Given passage:
— begin —

- Theatrical release poster
- Directed by: Rituparno Ghosh
- Written by: Rituparno Ghosh
- Produced by: Shree Venkatesh Films
- Starring: Ajay Devgn Aishwarya Rai Annu Kapoor Mouli Ganguly Surekha Sikri
- Cinematography: Avik Mukhopadhyay
- Edited by: Arghakamal Mitra
- Music by: Debojyoti Mishra
- Distributed by: Shree Venkatesh Films
- Release date: 24 December 2004;
- Running time: 120 minutes
- Country: India
- Language: Hindi
- Budget: ₹50 million
- Box office: ₹48.76 million

= Raincoat (film) =

2004 Indian film by Rituparno Ghosh

Raincoat is a 2004 Indian Hindi-language romantic drama film directed by Rituparno Ghosh, starring Ajay Devgn and Aishwarya Rai. It tells the story of two lovers, separated by destiny, who meet again one day. This encounter allows each to realize the truth about the lives they are living.

The shooting for the film was completed in only 16 days. The film won the National Film Award for Best Feature Film in Hindi, and Aishwarya Rai was nominated for the Filmfare Award for Best Actress.

==Plot ==
Manoj, an unemployed man from Bhagalpur, travels to Kolkata in search of financial help after deciding to start a business. He stays with his friends Alok, a successful television producer, and his wife Sheela. Alok suggests asking Manoj's former classmates for money through letters, but Manoj, embarrassed by the idea, instead decides to seek help in person. While planning his visits, he learns that one of the addresses belongs to Neerja, the woman he was once engaged to marry before she wed someone else.

Armed with a list of contacts, a mobile phone, and a raincoat provided by his friends, Manoj spends the day collecting donations and eventually raises ₹12,000. He then visits Neerja, who warmly welcomes him into her home while sheltering from heavy rain. Although she claims to be happily married and living comfortably, Manoj notices signs of her anxiety and isolation. Both conceal the truth about their lives: Manoj falsely presents himself as a wealthy television producer, while Neerja insists that her husband is successful and that their affluent lifestyle is genuine.

As they reminisce about the past, Manoj recalls how devastated he was when Neerja's marriage was arranged. Neerja, meanwhile, grows jealous after overhearing a phone call from Sheela, whom Manoj claims is his secretary. She leaves the house to buy him food, insisting he remain inside.

— end —

What is required: Can you repeat the stretch of the Raincoat film article from "As they reminisce" through "he remain inside." word for word?

Data section:
— begin —

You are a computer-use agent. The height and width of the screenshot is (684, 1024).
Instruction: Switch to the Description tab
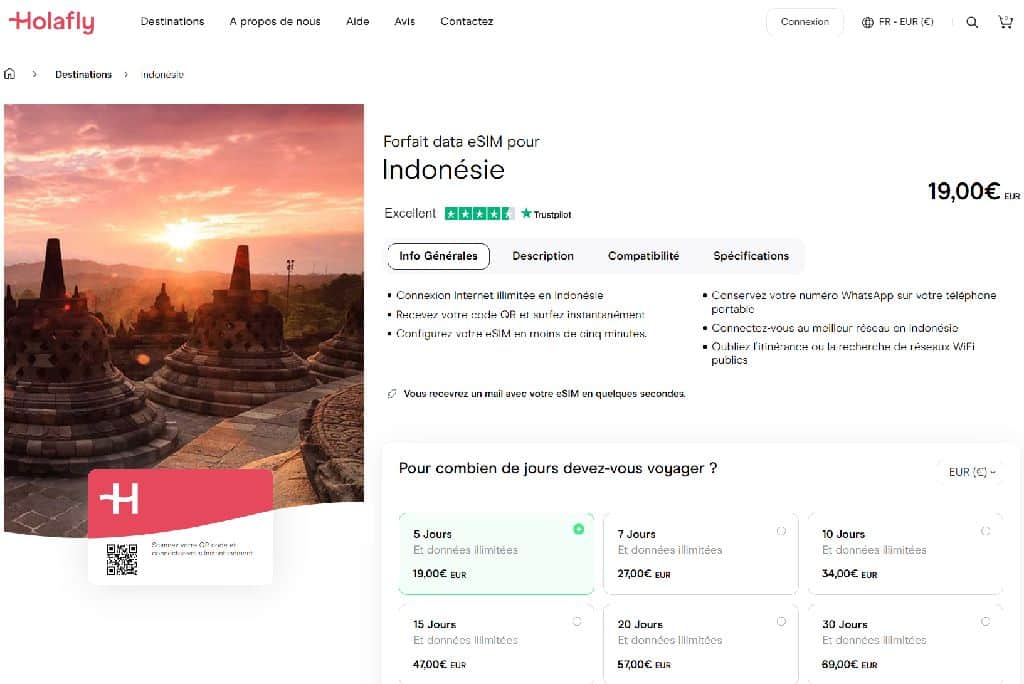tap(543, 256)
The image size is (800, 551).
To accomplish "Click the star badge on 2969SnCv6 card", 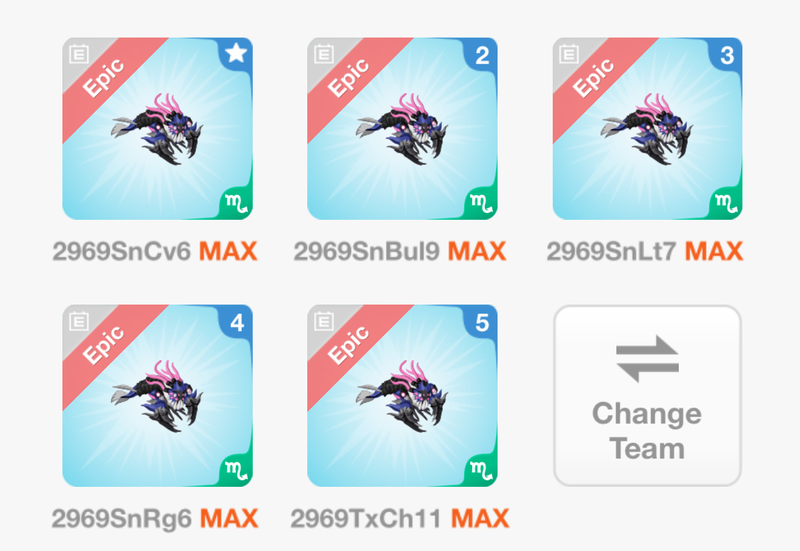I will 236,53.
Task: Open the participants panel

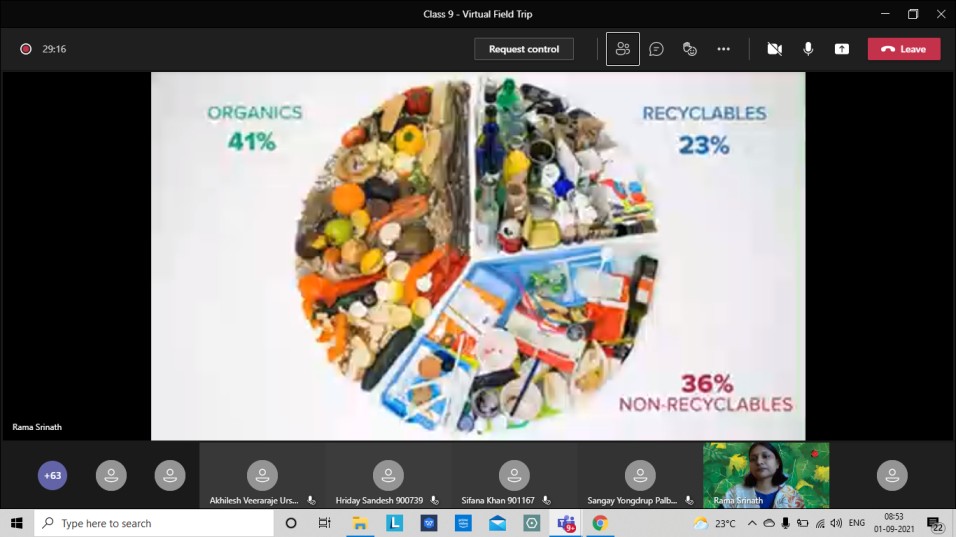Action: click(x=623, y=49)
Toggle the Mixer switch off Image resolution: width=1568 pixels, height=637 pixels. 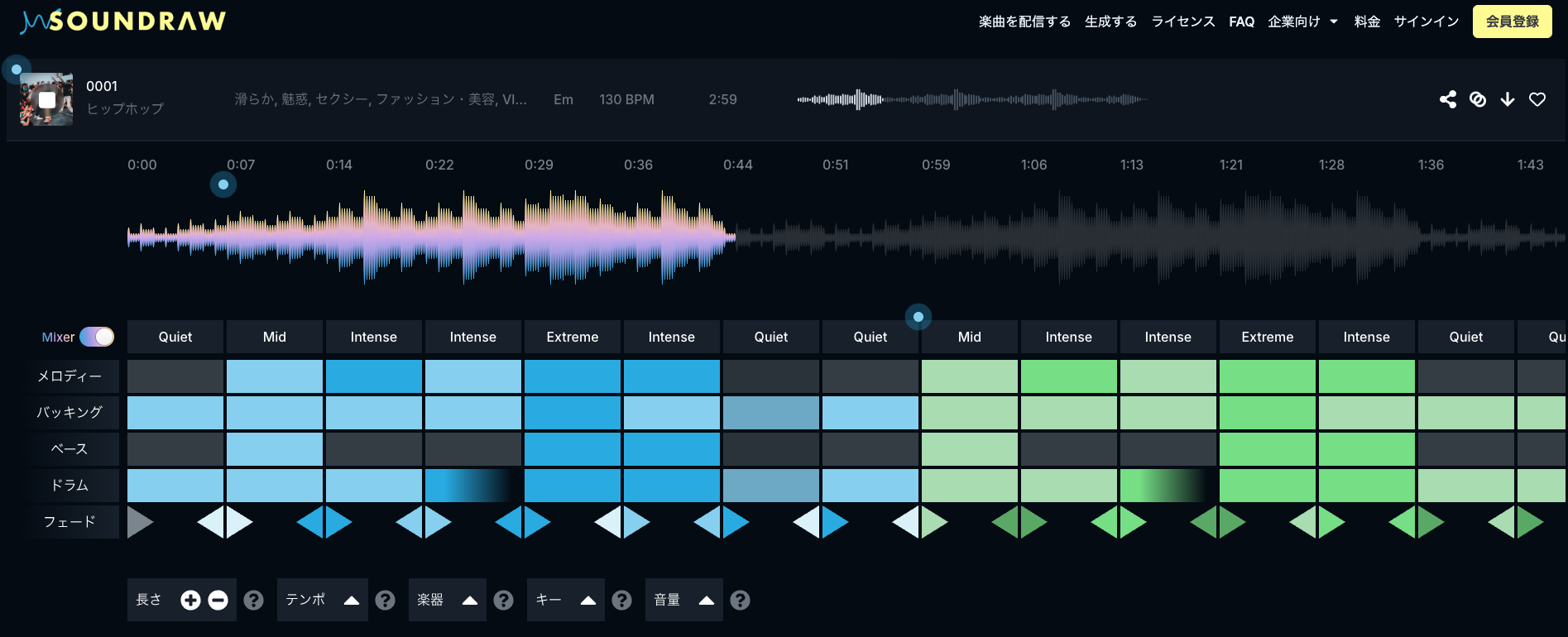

— end —
— begin —

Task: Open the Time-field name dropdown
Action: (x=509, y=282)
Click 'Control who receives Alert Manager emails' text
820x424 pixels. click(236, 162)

— end —

Full answer:
As they reminisce about the past, Manoj recalls how devastated he was when Neerja's marriage was arranged. Neerja, meanwhile, grows jealous after overhearing a phone call from Sheela, whom Manoj claims is his secretary. She leaves the house to buy him food, insisting he remain inside.